>> Begin

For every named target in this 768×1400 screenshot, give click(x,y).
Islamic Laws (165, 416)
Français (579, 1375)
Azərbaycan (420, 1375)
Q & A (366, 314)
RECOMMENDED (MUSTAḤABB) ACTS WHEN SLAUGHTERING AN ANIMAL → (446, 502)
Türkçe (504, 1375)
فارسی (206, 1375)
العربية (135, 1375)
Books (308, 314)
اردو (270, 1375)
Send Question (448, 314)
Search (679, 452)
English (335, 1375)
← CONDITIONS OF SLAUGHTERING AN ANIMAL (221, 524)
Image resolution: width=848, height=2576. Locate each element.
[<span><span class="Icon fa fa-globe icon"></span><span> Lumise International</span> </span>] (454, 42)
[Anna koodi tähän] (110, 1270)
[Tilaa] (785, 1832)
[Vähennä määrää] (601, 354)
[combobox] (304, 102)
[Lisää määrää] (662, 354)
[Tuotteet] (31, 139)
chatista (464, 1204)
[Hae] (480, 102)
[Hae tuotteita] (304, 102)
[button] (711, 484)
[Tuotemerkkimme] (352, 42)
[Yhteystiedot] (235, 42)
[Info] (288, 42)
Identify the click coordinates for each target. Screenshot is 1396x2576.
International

>> End

_Set problem_: Rewrite all the entries above, changing each "International" to "Global" and leaving everything else unchanged.

_Answer_:
For every named target in this 768×1400 screenshot, give click(x,y).
Islamic Laws (165, 416)
Français (579, 1375)
Azərbaycan (420, 1375)
Q & A (366, 314)
RECOMMENDED (MUSTAḤABB) ACTS WHEN SLAUGHTERING AN ANIMAL → (446, 502)
Türkçe (504, 1375)
فارسی (206, 1375)
العربية (135, 1375)
Books (308, 314)
اردو (270, 1375)
Send Question (448, 314)
Search (679, 452)
English (335, 1375)
← CONDITIONS OF SLAUGHTERING AN ANIMAL (221, 524)
Image resolution: width=848, height=2576. Locate each element.
[<span><span class="Icon fa fa-globe icon"></span><span> Lumise Global</span> </span>] (454, 42)
[Anna koodi tähän] (110, 1270)
[Tilaa] (785, 1832)
[Vähennä määrää] (601, 354)
[combobox] (304, 102)
[Lisää määrää] (662, 354)
[Tuotteet] (31, 139)
chatista (464, 1204)
[Hae] (480, 102)
[Hae tuotteita] (304, 102)
[button] (711, 484)
[Tuotemerkkimme] (352, 42)
[Yhteystiedot] (235, 42)
[Info] (288, 42)
Identify the click coordinates for each target. Screenshot is 1396x2576.
Global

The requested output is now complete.